Through a skillful juxtaposition of clips that correspond to some of the most iconic ill-fated heterosexual love stories of Hollywood cinema, presented in an alluring slow motion, and rearranged in reverse diegetic order, Greenhough elaborates on Oudart’s concept of “suture.” Placing ending before beginnings, and farewells before first encounters, the video essay creates a new temporality that disorients the viewer’s expectations and invites them to reconsider the viewer-character relationship. Greenhough’s goal is to demonstrate that in melodrama, even when the suture is “unsutured,” the viewer’s gaze remains fixated on the characters’ eyes.

In another twist, a quote by Lacan included at the end of the video essay (“You never look at me from the place from which I see you”) highlights the fundamental asymmetry in how we see others. There is always something that remains hidden or inaccessible, as we can never fully bridge the gap between our own perspective and the other person’s.

However, Greenhough argues, this is not the case of these films. In his video essay, lovers exchange their last look before being separated, only to be reunited when they first look at each other. This “estrangement” effect is intentionally created, yet we remain hypnotized by the allure of these ill-fated love stories and by the lovers’ eyes.

So, what is always missing? Unlike for Lacan, for Alexander Greenhough, it is not the other person’s gaze. From a feminist point of view, however, we should question whether these female characters truly control their own gaze and (hetero)sexual desire.

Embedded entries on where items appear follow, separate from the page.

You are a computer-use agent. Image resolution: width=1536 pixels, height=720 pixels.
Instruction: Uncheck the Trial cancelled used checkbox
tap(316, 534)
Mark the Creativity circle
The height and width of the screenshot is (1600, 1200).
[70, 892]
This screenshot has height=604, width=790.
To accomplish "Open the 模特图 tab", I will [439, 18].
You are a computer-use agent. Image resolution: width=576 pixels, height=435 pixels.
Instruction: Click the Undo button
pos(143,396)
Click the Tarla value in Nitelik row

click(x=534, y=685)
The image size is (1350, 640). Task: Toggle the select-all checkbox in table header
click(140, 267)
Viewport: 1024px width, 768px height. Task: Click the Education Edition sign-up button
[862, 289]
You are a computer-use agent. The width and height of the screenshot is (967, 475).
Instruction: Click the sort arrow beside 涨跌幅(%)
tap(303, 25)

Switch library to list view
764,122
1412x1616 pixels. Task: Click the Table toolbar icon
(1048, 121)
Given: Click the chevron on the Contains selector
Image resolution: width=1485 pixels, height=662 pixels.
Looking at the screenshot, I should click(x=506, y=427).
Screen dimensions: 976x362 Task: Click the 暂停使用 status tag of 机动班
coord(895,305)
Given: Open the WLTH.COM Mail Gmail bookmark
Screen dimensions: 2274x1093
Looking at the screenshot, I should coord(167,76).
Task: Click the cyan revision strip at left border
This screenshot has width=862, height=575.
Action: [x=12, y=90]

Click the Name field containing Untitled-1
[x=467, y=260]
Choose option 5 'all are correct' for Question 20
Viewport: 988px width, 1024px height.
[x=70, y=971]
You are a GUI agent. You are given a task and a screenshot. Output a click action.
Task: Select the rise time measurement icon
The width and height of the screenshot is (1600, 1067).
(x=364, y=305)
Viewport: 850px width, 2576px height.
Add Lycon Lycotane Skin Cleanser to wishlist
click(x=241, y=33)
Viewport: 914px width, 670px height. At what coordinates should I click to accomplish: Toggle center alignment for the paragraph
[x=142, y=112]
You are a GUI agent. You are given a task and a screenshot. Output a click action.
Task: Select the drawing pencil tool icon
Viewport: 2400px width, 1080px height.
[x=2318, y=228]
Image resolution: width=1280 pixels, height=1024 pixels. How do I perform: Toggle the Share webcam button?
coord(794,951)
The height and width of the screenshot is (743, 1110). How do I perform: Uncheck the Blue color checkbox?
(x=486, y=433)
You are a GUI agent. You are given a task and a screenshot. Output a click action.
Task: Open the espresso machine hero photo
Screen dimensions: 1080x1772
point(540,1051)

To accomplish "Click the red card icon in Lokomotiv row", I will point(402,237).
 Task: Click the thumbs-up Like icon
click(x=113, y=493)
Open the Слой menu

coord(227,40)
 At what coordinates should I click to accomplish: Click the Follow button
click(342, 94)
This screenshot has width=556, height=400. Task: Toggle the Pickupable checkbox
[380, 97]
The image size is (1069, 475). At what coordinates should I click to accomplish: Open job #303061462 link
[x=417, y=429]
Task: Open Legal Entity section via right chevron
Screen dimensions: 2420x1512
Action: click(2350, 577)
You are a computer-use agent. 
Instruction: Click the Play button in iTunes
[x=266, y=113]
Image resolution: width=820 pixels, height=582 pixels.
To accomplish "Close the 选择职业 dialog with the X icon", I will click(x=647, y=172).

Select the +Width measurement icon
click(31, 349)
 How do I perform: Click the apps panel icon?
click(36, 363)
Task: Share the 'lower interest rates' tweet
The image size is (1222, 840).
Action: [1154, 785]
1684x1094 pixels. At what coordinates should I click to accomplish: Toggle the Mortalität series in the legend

For me, what is always missing is the mechanical look of the camera and the coercive gaze of the law that attribute “to a character within the fiction qualities which in fact belong to the machinery of enunciation” (Kaja Silverman, 1983: 232). Thus, in my opinion, what remains absent is a gender-aware mechanism that exposes the hypnotic effects of the camera and the law, and how they operate to shape and limit women’s agency and desire. And this might well be what Greenhough calls the “everything else”: the elusive but crucial element that escapes our attention when we become hypnotized by the alluring imagery of Hollywood’s iconic love stories.

References

Grant, Catherine (2016). “The audiovisual essay as performative research,” NECSUS, https://necsus-ejms.org/the-audiovisual-essay-as-performative-research/.

Silverman, Kaja (1983). The Subject of Semiotics. Oxford UP.